Sunday August 12th, 2018 – approx. 415 km today – approx. 1279 km total
During the night, the rain seemed to have stopped, and after getting up, enjoying a shower again and having breakfast, I just had to clean my dishes before continuing my journey. Unfortuntately, in the meantime it started to rain again – and even not just a little, but quite heavily.
I still left the campground and drove the short way to the town center of Banff. There, I stopped at the visitors center to ask about the weather forecast and the situation of the wildfires. I had checked the weather forecast already in the internet and to what I could see there, it was supposed to continue raining today and clear up a bit the next days. So at this point, I doubted my plans to continue on the Icefield Parkway since the visibility was that much impeded that I would most likely not be able to enjoy the majestic views of the Banff and Jasper national parks. The rangers in the visitors center told me that the road down to Radium Hot Springs has been opened again today, so another option made its way into my mind…
Back in the car, I studied maps and guidebooks and finally came to the conclusion of chaning my plans a bit: I would first leave Banff and Jasper national parks aside and drive down to Radium Hot Springs. From there, I would pass through Cranbrook and Creston to then drive northbound along the Kootenay lake to Revelstoke. This journey would take me a couple of days and afterwards, I hoped the wildfire situation had calmed down a little until then, so that I could visit Banff and Jasper national parks then with better visibility. Decided that, I filled up my food supplies in a local supermarket and the tank of my car at one of the only gas stations in Banff and then hit the road again.
On my way to Radium Hot Springs, I saw the helicopters with water buckets fighting agains the wildfires. A lot of side roads to the highway where still closed and one could see all the ranger activities to gain control over the situation. I even had my first animal encounter when a moose was grazing along the highway. Unfortunately, I could not stop to take pictures as there was quite some traffic on that side of the road and behind me. But I still hope that this was not my last animal encounter here in Canada!
The rest of the drive passed by without much attractions. I stopped a couple of times, once in a rest area to have a salad for lunch. Again, the rest area was nicely prepared with restrooms and a beautiful view to a lake – if there was not the smoke of the wildfires :-(.
Further down the road, I stopped again in Kimberley, a little town which claims to be bavarian.
And indeed the short pedestrian street was designed like a cliché bavarian town. However, they apparently did not get the real difference between the Black Forrest and Bavaria: On the square called “Platzl”, there was a huge “Kuckucksuhr” :-).

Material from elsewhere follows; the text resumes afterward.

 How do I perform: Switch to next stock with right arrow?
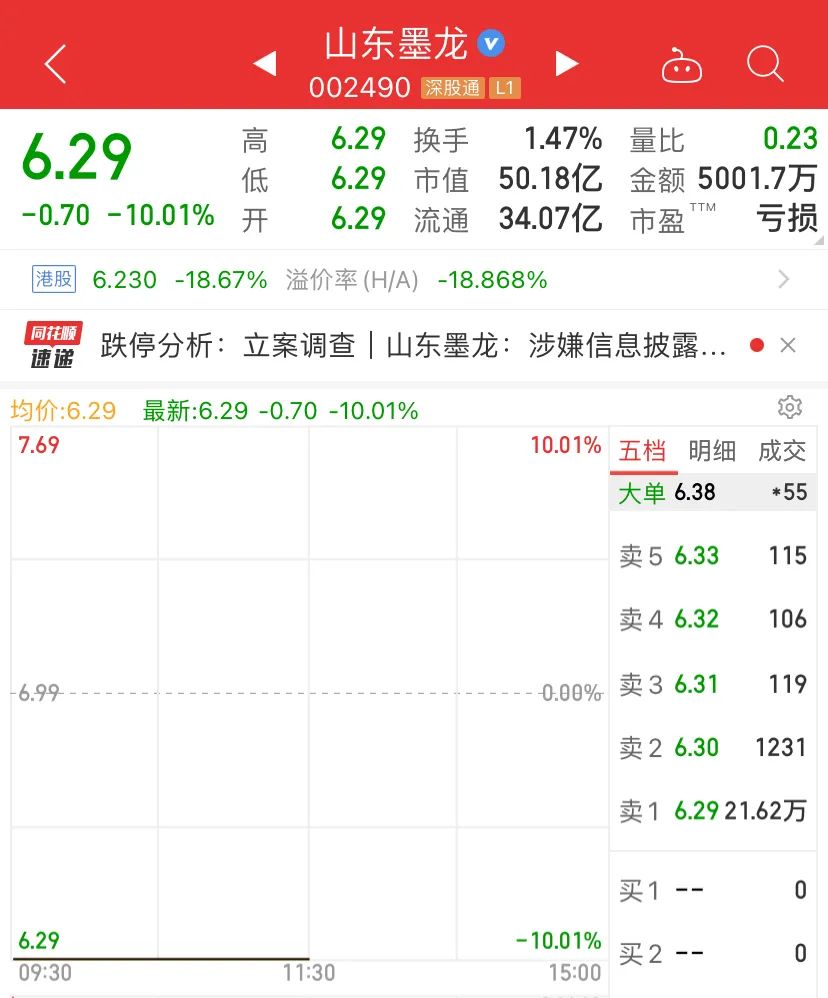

After leaving Kimberley, I passed through Cranbrook which was of no particular interest to me and stopped for some Parmesan cheese in Creston. From there, I continued to the Duck Lake south of the Kootenay Lake where I wanted to look for a place to stay the night. On my way, I passed a lot of campgrounds and RV parks, but now that I needed a place to stay, there was nothing anymore. So I decided to check out the area of the Duck Lake for a possible place to stay in the wilderness. And voilà, I found a place to park my car on a tiny little stretch of land literally separating the lake into two. So there it was: My next premier experience: Spending the night in the car in the wilderness without any infrastructure!
I prepared myself pasta with tomato sauce and Parmesan cheese which was quite a challenge because of the tough wind that impeded cooking with my gas stove a little. However, I managed it and enjoyed dinner. Thanks to the still available mobile network, I was even able to talk quite a while with my wife back there in Toronto which I enjoyed a lot since I was without signal in the Kananaskis area.